#### PAGE EXCERPT ####

Disttibued algorithms and networks differ from their centralised counterparts in that failure is part of their DNA! i.e. they can continue despite failures and need to be designed to handle such failures. Failures can come in many forms – from crash failures (a component is knocked out and refuses to get up), transient failures (a component gets punched hard, falls down, recovers on wobbly feet!), Byzantine (a component (our fictitious boxer, as you have no doubt figured out by now) has taken money from bookies to fix the match and is trying to lose ruining the whole fight).
An adversary – the other boxer is a good way to model attacks – i.e. I seek to make a statement such that my boxer does well against the best boxer known; my boxer can stand forever against a boxer that does not use an undercut; my boxer does well against a boxer that throws random punches but may do poorly against one who knows that I didn’t have breakfast today;my referee does well against a bookie who’s paid my boxer to get the match fixed!
The paradigm which looks at keeping the distributed system running despite failures in some acceptable form (maybe degraded from the original) is called fault-tolerance. Self-healing is a fault-tolerance paradigm for reconfigurable networks, in a broad sense. Reconfigurable networks are networks which permit changes to be made quickly , say, in contrast with hard-wired networks where to change the network topology, you would have to physically disconnect and change wires. One example is overlay networks e.g the Internet which can be thought of as virtual connrections made over an underlay – a network of wirings which permit any two computers (say, with IP addresses) to connect to each other.

#### DATASET EXTRACT ####

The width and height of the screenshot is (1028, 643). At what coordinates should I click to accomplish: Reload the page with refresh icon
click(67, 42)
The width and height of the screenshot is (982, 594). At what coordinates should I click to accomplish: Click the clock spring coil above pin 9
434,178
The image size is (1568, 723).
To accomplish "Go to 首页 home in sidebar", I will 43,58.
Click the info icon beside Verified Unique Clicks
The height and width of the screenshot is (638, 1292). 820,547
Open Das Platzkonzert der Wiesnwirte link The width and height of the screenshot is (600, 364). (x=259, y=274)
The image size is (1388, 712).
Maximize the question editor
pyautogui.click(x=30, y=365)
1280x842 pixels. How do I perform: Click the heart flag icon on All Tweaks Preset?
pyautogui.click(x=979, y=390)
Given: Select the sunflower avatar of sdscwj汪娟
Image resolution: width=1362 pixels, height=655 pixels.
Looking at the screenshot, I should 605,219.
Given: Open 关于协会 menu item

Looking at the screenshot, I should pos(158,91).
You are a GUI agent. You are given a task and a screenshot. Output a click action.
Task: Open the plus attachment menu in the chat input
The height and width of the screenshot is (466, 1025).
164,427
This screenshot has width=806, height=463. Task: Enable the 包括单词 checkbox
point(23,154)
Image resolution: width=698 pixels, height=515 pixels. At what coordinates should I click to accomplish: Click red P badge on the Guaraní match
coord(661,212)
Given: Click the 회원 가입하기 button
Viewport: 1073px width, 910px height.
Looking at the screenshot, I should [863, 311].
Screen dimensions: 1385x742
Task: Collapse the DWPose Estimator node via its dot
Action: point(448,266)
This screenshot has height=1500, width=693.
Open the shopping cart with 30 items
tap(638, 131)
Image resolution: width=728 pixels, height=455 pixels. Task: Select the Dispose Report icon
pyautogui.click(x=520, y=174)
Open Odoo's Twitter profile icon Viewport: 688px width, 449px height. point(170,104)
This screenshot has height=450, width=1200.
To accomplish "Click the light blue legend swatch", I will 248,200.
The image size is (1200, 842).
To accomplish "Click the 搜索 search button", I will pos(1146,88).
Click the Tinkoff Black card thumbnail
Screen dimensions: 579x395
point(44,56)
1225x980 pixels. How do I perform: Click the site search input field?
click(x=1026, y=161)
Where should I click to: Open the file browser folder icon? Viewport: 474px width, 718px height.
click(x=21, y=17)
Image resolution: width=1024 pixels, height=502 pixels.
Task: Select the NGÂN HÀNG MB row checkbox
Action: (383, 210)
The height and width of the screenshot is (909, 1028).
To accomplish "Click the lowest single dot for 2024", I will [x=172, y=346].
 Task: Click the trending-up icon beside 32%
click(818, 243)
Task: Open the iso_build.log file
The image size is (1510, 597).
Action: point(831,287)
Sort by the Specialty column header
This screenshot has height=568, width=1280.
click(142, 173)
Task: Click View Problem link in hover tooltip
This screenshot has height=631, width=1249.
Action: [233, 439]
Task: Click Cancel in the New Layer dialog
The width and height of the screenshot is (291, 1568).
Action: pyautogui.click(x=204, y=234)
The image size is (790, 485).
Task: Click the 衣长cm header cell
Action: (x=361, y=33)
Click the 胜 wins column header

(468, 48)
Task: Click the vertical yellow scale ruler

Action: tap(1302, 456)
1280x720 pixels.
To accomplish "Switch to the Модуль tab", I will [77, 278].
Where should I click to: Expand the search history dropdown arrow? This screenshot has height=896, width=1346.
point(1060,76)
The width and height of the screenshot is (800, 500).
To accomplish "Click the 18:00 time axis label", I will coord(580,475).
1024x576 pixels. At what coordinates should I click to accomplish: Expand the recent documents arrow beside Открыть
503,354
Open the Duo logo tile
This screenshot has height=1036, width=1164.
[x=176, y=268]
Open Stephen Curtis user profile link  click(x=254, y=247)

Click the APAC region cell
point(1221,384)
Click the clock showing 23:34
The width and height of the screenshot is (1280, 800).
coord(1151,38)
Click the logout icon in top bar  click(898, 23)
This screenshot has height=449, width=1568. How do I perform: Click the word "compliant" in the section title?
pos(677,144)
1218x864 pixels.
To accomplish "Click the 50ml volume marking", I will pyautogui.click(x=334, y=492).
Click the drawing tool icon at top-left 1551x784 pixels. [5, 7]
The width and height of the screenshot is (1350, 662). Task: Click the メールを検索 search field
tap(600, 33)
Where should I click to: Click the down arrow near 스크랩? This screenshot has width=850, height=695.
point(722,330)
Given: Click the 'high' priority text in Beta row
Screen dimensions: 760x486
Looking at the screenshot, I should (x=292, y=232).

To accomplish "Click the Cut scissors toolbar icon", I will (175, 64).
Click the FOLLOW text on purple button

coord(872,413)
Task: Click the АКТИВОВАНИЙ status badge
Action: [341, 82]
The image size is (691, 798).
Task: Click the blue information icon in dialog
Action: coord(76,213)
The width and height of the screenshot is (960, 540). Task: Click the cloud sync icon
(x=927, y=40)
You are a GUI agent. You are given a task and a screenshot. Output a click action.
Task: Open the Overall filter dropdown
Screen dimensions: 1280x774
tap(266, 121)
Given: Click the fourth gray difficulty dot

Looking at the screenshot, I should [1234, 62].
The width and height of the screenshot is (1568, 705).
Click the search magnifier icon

####

**TASKS AND EXERCISES**
[a] In the passage on distributed systems, what is the name of the paradigm that keeps a distributed system running despite failures?
[b] Please reproduce the passage on distributed systems from "The paradigm which" to "to each other.".

**EXPECTED OUTPUTS**
[a] Fault-tolerance.

[b]
The paradigm which looks at keeping the distributed system running despite failures in some acceptable form (maybe degraded from the original) is called fault-tolerance. Self-healing is a fault-tolerance paradigm for reconfigurable networks, in a broad sense. Reconfigurable networks are networks which permit changes to be made quickly , say, in contrast with hard-wired networks where to change the network topology, you would have to physically disconnect and change wires. One example is overlay networks e.g the Internet which can be thought of as virtual connrections made over an underlay – a network of wirings which permit any two computers (say, with IP addresses) to connect to each other.